- Date: 13–20 February
- Edition: 34th
- Category: International Series
- Draw: 32S / 16D
- Prize money: $400,000
- Surface: Clay / outdoor
- Location: Buenos Aires, Argentina
- Venue: Buenos Aires Lawn Tennis Club

Champions

Singles
- Carlos Moyà

Doubles
- František Čermák / Leoš Friedl
| ATP Buenos Aires |

= 2006 Copa Telmax =

Tennis tournament

The 2006 Copa Telmax was an Association of Tennis Professionals men's tennis tournament that was played on outdoor clay courts and held at the Buenos Aires Lawn Tennis Club in Buenos Aires, Argentina.

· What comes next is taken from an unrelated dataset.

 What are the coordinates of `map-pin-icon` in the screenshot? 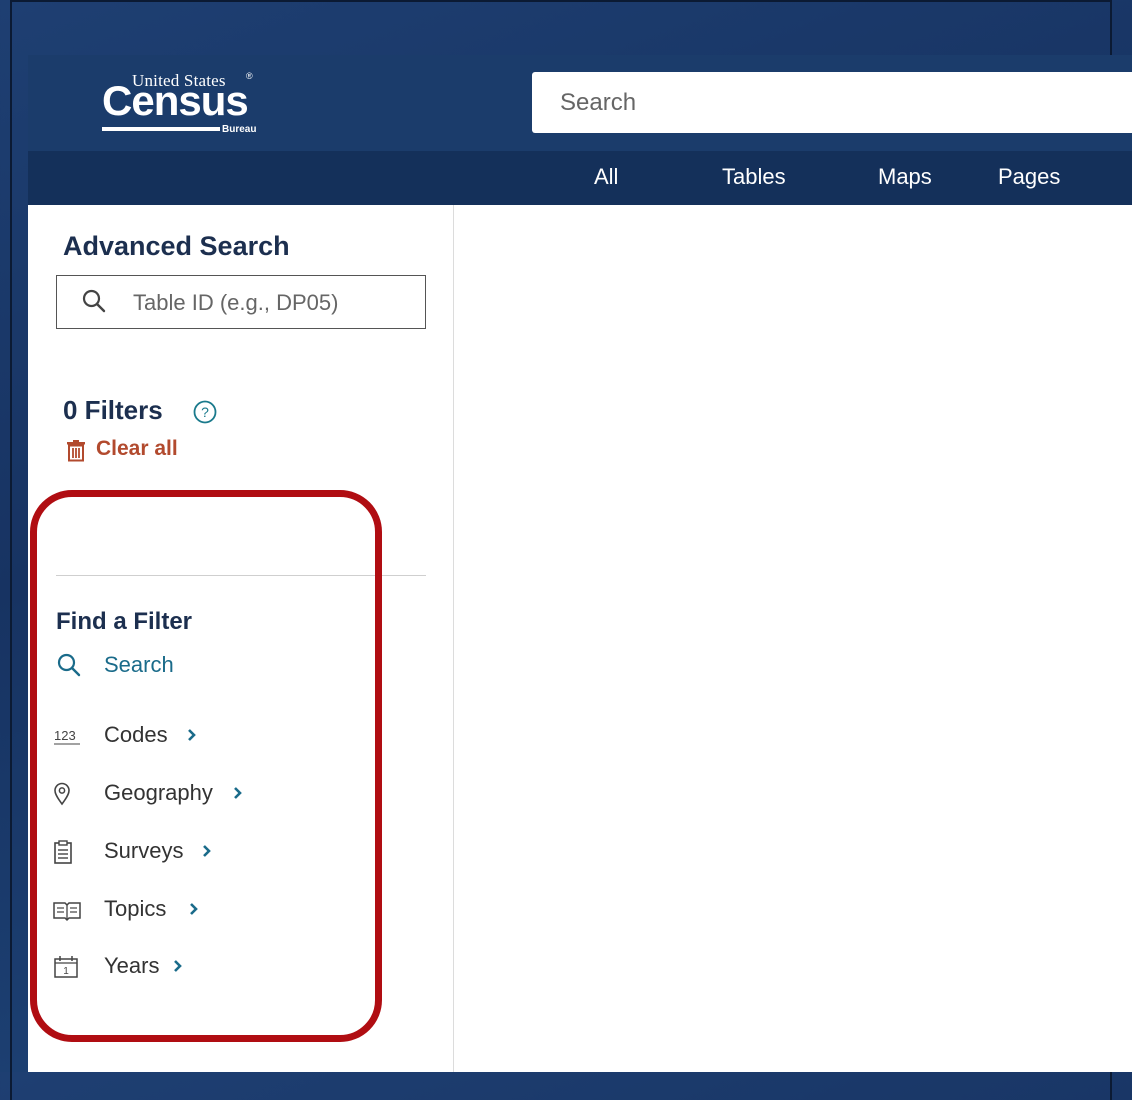 It's located at (68, 794).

It was the 34th edition of the event and was part of the International Series of the 2006 ATP Tour. The tournament was held from 13 February through 20 February 2006 and fifth-seeded Carlos Moyà won the singles title.

==Finals==
===Singles===

ESP Carlos Moyà defeated ITA Filippo Volandri 7–6^{(8–6)}, 6–4
- It was Moyà's only title of the year and the 19th of his career.

===Doubles===

CZE František Čermák / CZE Leoš Friedl defeated GRE Vasilis Mazarakis / SCG Boris Pašanski 6–1, 6–2
- It was Čermák's 1st title of the year and the 11th of his career. It was Friedl's 1st title of the year and the 12th of his career.